For DWD final, I made a web-based book named the complete truth of life.
The complete of truth does not exist. However, people have never stopped discussing and looking for answers. The book seeks to converge and curate wits from the internet that will eventually outlive us. This is a book that can only exist in the digital realm.
I used Cheerio.js to scrape data from Quora, Reddit, and Yahoo Answers.
Some websites such as Quora has “scroll down the page to load” function, which makes it difficult to do web-scraping. For example, say there are 700 answers under one question, but I was only able to scrape the first 7 answers because the full HTML doesn’t load until you scroll down the page. I was able to get around this problem by saving the html to local and scrape data from the local file.
Save data to MongoDB
Serve the website
The website was served using Express and ejs Template.

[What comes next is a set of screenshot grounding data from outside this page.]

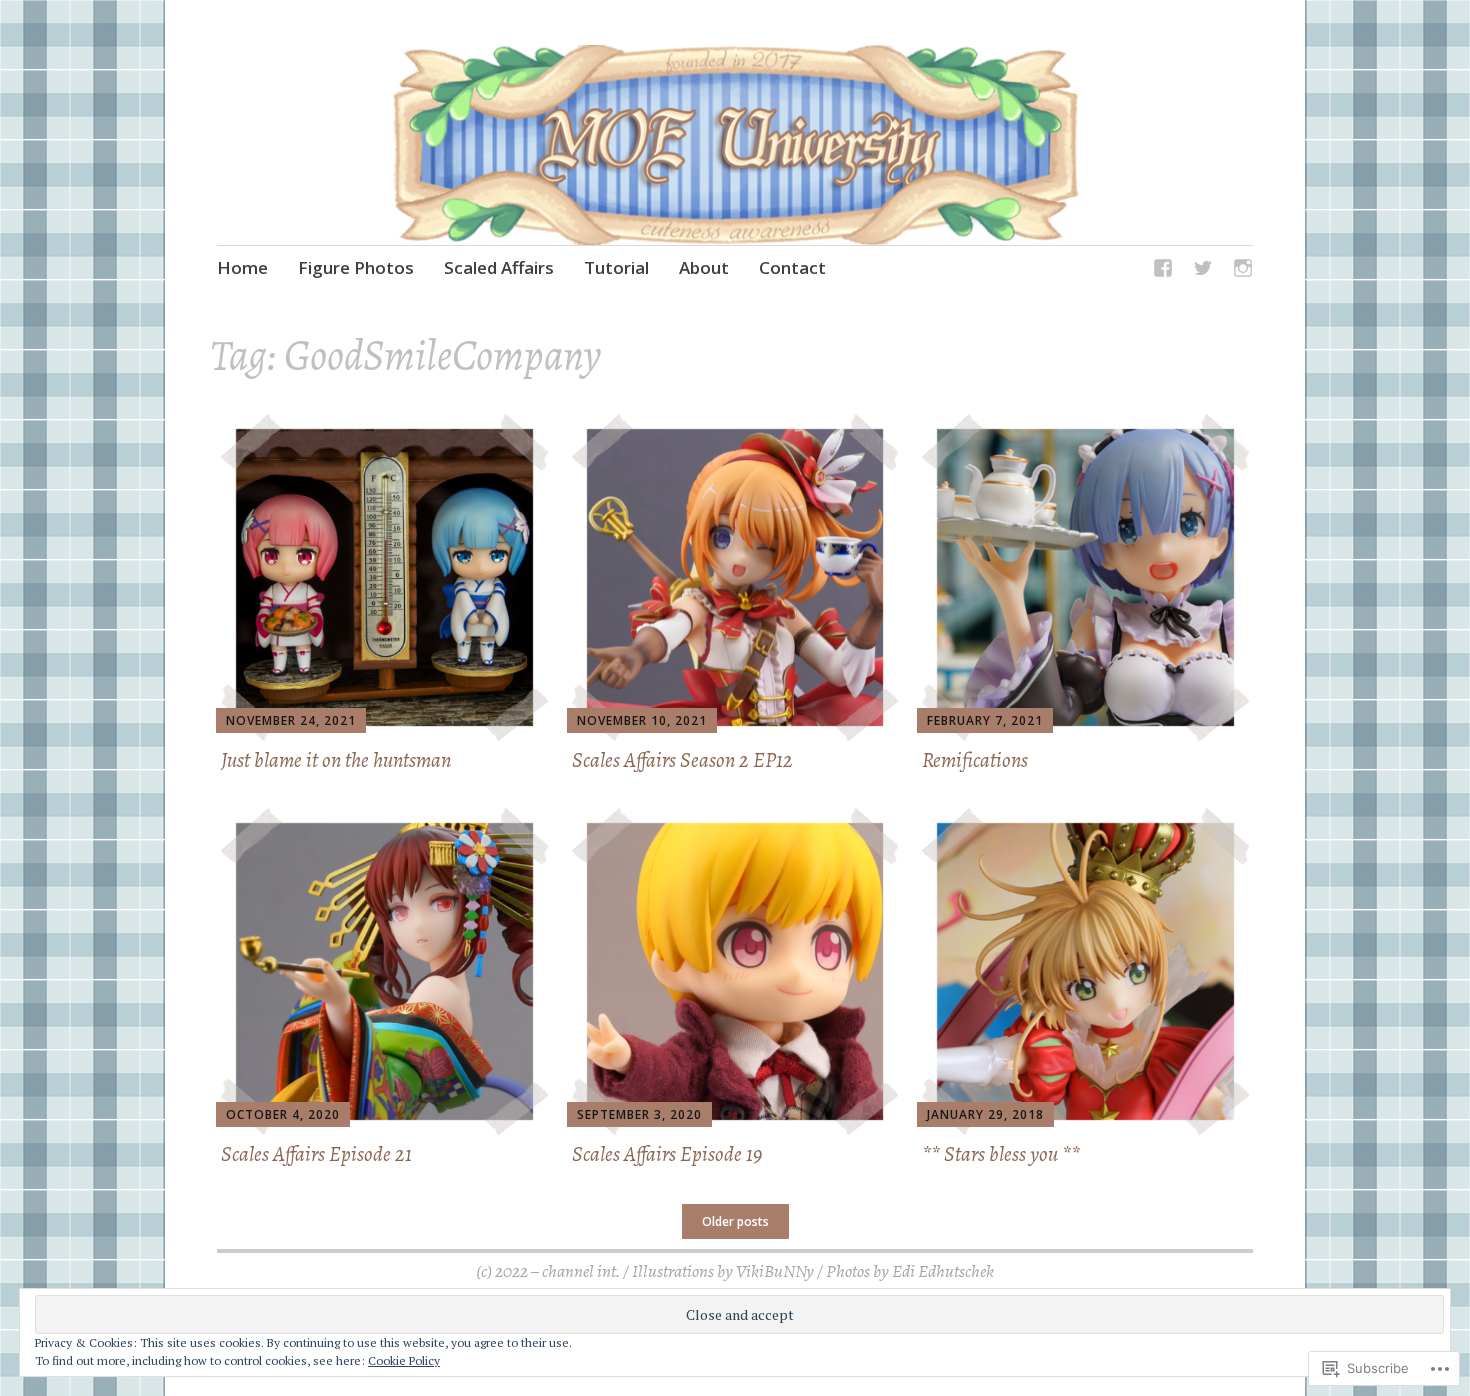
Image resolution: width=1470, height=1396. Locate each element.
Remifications (975, 760)
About (704, 267)
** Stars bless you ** (1001, 1154)
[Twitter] (1203, 271)
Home (242, 267)
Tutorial (616, 267)
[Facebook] (1163, 271)
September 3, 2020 (639, 1114)
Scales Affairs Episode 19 (667, 1154)
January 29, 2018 (985, 1114)
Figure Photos (356, 267)
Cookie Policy (404, 1360)
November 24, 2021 (291, 720)
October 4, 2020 (283, 1114)
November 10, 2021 (642, 720)
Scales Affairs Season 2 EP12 (682, 760)
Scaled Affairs (499, 267)
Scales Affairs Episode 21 (316, 1154)
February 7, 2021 (985, 720)
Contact (792, 267)
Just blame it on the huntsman (336, 760)
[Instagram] (1243, 271)
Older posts (735, 1221)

Front-end of the website was written with HTML/CSS/jquery and turn.js.
Search Key Words
I created search function with query operators and regular expression.

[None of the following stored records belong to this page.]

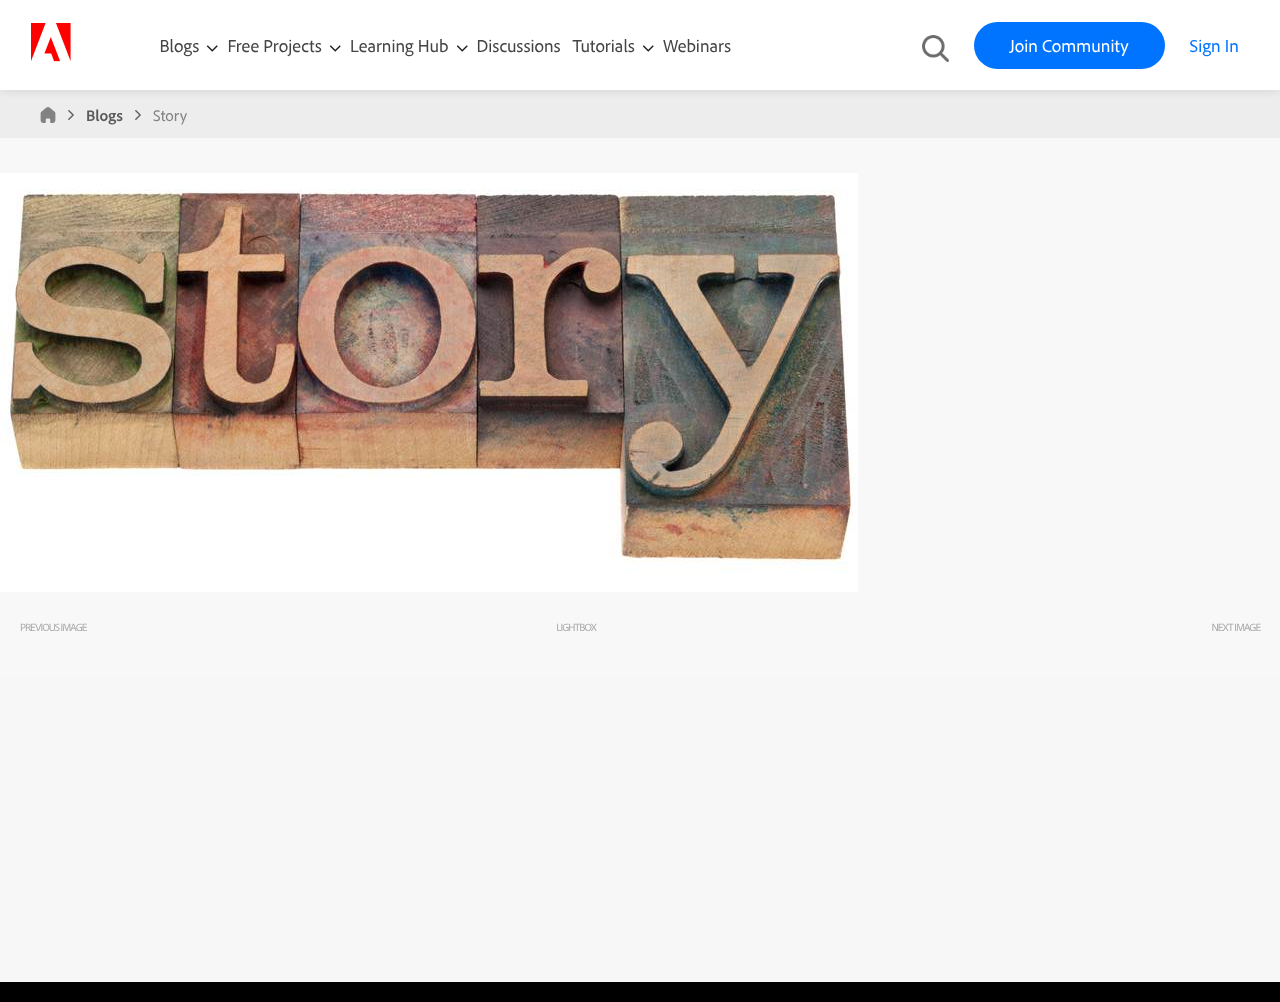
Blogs (180, 45)
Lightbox (575, 627)
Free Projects (276, 45)
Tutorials (606, 45)
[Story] (429, 587)
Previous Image (53, 627)
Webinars (697, 45)
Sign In (1214, 45)
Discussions (519, 45)
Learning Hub (401, 45)
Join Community (1069, 45)
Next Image (1235, 627)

- I wanted to make this live, meaning when people search a keyword, they get live-scraped “life advice” from the answer forum.
- As I worked on this project, I found the analogy between a real book and internet forum very interesting. Writers write books that would influence other people even after they die, and in the age of the internet, we all leave words and traces online that will eventually outlive ourselves. I would love to make series of books on different topics from internet data.